Sentada na bola embaixo do chuveiro e com Joaquim fazendo massagens na minha lombar. Sentia-me realizada e cada contração era como se fosse mais um passo na direção do momento mais sublime…o nascimento. A enfermeira monitorava os batimentos cardíacos do bebê a cada 30 minutos e sempre me informava do estado dela que era sempre ótimo. Isso me deixava ainda mais tranquila de que tudo estava bem e que o parto ocorreria de forma segura para nós duas.

Música ambiente e essência de eva – doce no difusor de essências foram colocados para tornar o ambiente mais calmo e relaxante.   E nesse clima as contrações aumentavam em intensidade, não sabia mais em que intervalo elas vinham, mas era um intervalo curto. Então a médica veio me examinar novamente e eu estava com 6cm de dilatação. Ótima evolução em duas horas de trabalho de parto. Resolvi sair do chuveiro e ir para o cavalinho (ou cadeira de parto), não me senti muito confortável nesse aparelho e me trouxeram novamente a bola de pilates. Fiquei sentada na bola e apoiada no cavalinho, Joaquim continuava com a massagem na lombar e eu me concentrava na respiração a cada contração. Logo depois a médica veio me dar massagens e Joaquim ficou sentado na minha frente me dando apoio, eu segurava os braços dele e apertava durante a contração, ele me dizia para apertar o quanto eu precisasse.

Minha mãe e minha sogra também foram acompanhar e tinham livre acesso ao quarto. Minha mãe estava tensa, pela experiência de parto que ela teve o meu parto estava demorando tempo demais. Ver-me sentir dor para ela não foi uma situação confortável e ela preferia ficar do lado de fora, só entrava algumas vezes para ver se estava tudo bem. Minha sogra permaneceu boa parte do tempo no quarto lendo a sutra.

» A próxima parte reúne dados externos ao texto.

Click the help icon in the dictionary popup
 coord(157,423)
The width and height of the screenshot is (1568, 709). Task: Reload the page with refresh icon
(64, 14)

Duas horas depois a médica fez mais um toque e observou dilatação de 8cm. Resolvi ficar na cama, pois nessa hora as contrações já estavam muito fortes e eu já estava cansada, mas não fiquei deitada, pois nessa posição a dilatação demora mais para evoluir. Ficava de cócoras durante a contração e de quatro no intervalo.  A dor agora vinha acompanhada de um forte impulso para fazer força, como a força de fazer cocô. Eu sentia os ossos da bacia abrirem para dar passagem para minha filha, fazia força toda vez que o corpo solicitava, ficava de cócoras durante as contrações, mas estava ficando cada vez mais fraca. Um sono incontrolável tomava conta de mim nos intervalos e praticamente dormia nesses momentos. Não conseguia manter meus olhos abertos e me sentia muito cansada.